Mossberg heaps particular scorn on the purchasing model for the online store, which is the same as Microsoft uses for its Xbox Live Marketplace. Microsoft Points are pegged at 80 points to the dollar: $5 buys you 400 points, or 500 points costs $6.25. Mossberg was irritated that you have to buy buckets of points in at least $5 increments; you can’t just pay $0.99 via a credit card or other means to buy a $0.99 song, as you can with other stores. No, you have to pay $5 for 400 points and then use 79 points to purchase that song. I’m guessing Microsoft went with Points to tie in to an existing system that already supports worldwide purchase in local currency. The $15 per month subscription plan isn’t being pushed, even though it’s the gaping hole in Apple’s music offerings.

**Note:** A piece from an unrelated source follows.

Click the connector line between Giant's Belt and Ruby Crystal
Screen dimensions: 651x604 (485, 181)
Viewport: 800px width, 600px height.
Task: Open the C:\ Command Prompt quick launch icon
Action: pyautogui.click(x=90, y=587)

While he doesn’t go into depth as to why the Wi-Fi features are a problem, Mossberg writes, “[T]he wireless music-sharing feature on the Zune is heavily compromised, in a way that is bound to annoy the very audience it is targeting.”

Pogue Slices and Dices — David Pogue, a known admirer of Apple products and the iPod series, takes out an entire array of flensing knives to do his work. He spoke to a Zune product manager who essentially said that PlaysForSure is broken, which is something people outside Microsoft – including Real Networks – have been saying for some time. Pogue quotes the Zune group’s Scott Erickson saying, “PlaysForSure works for some people, but it’s not as easy as the Zune.” (For more on these restrictions, see Geoff Duncan’s article, “Of the Zune, DRM, and Universal Music,” elsewhere in this issue.)

Pogue uncovers the Zune’s fake scroll wheel, too, which isn’t a scroll wheel at all: it’s a round bezel that doesn’t spin and isn’t touch sensitive. Rather, it conceals four compass-point buttons.

But let’s get to the Wi-Fi features. Pogue’s tests show that you can send a song to another Zune user in about 15 seconds, and a photo in two seconds; video cannot be sent. Pogue states that “it’s just so weird that Zunes can connect only to each other. Who’d build a Wi-Fi device that can’t connect to a wireless network – to sync with your PC, for example? Nor to an Internet hot spot, to download music directly?”

Pogue also jumps up and down on the restrictions for music sharing. There’s no way for you, as the owner or creator of a piece of music, to tag it to not expire after the three days or three plays. (Mossberg found in his pre-release version that some songs would stop after a few seconds or two plays, too, but Microsoft told him that’s been fixed.)

Will Zune Bomb? Let me summarize. Zune players can’t play PlaysForSure music that Windows owners already purchased. Music purchased for Zune won’t play on any other device, despite Microsoft’s long-stated criticism of that sort of policy. The Wi-Fi can’t be used for synchronization or Internet downloads. Battery life is slightly worse than an iPod’s. You cannot buy video content or audio books yet, and podcasts must be managed manually.

Now tell me: Can the Zune kill the iPod, or even erode its market share?